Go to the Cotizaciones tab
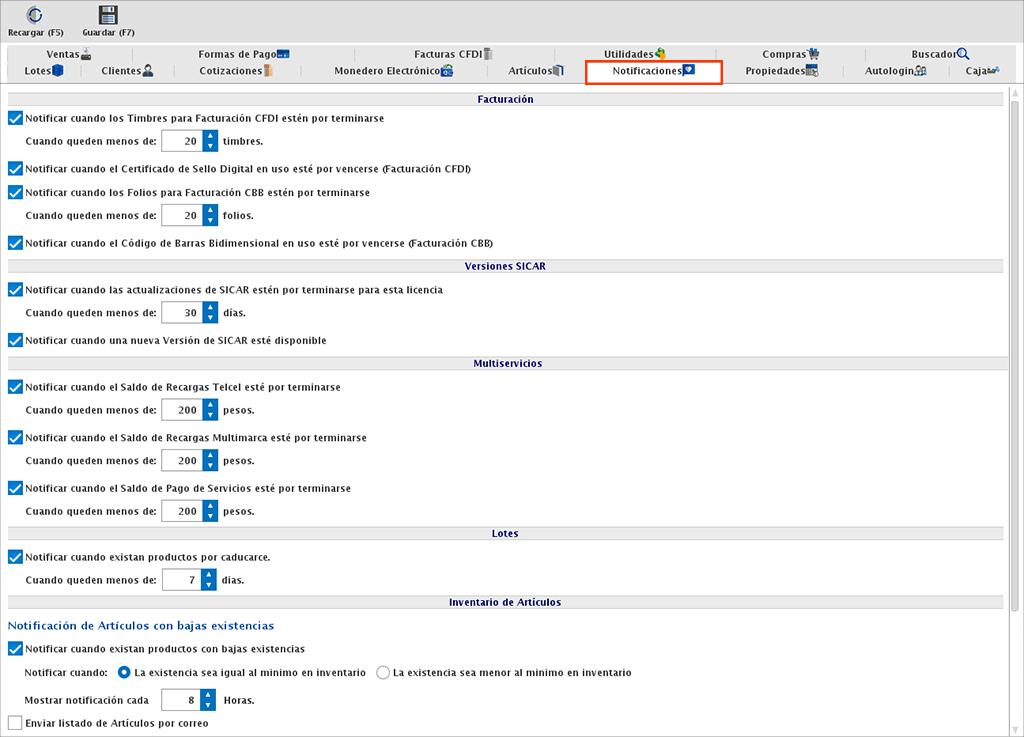1024x737 pixels. (x=231, y=71)
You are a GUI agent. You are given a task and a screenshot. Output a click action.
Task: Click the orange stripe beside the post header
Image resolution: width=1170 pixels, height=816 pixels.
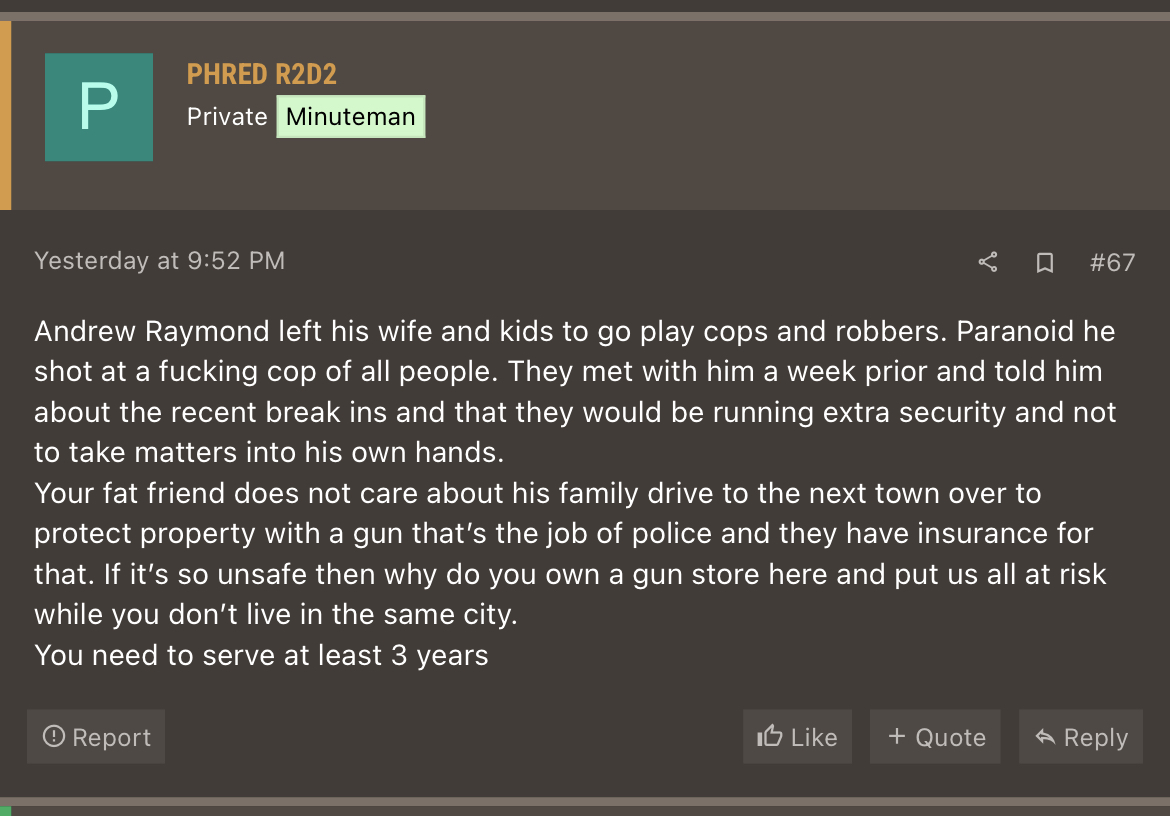tap(5, 115)
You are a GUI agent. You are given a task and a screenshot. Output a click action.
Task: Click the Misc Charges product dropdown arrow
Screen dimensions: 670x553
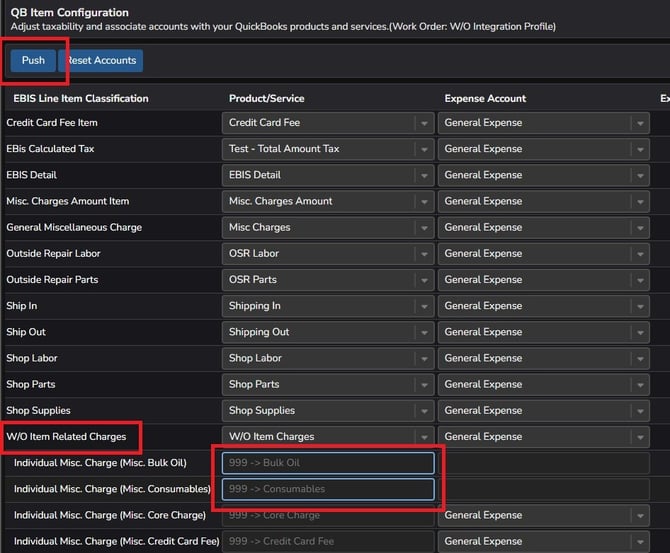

..............................

Everything in the data except the pictures must appear in your answer unchanged.

Go to the Cotizaciones tab
1024x737 pixels. (x=231, y=71)
You are a GUI agent. You are given a task and a screenshot. Output a click action.
Task: Click the orange stripe beside the post header
Image resolution: width=1170 pixels, height=816 pixels.
tap(5, 115)
You are a GUI agent. You are given a task and a screenshot. Output a click action.
Task: Click the Misc Charges product dropdown arrow
Screen dimensions: 670x553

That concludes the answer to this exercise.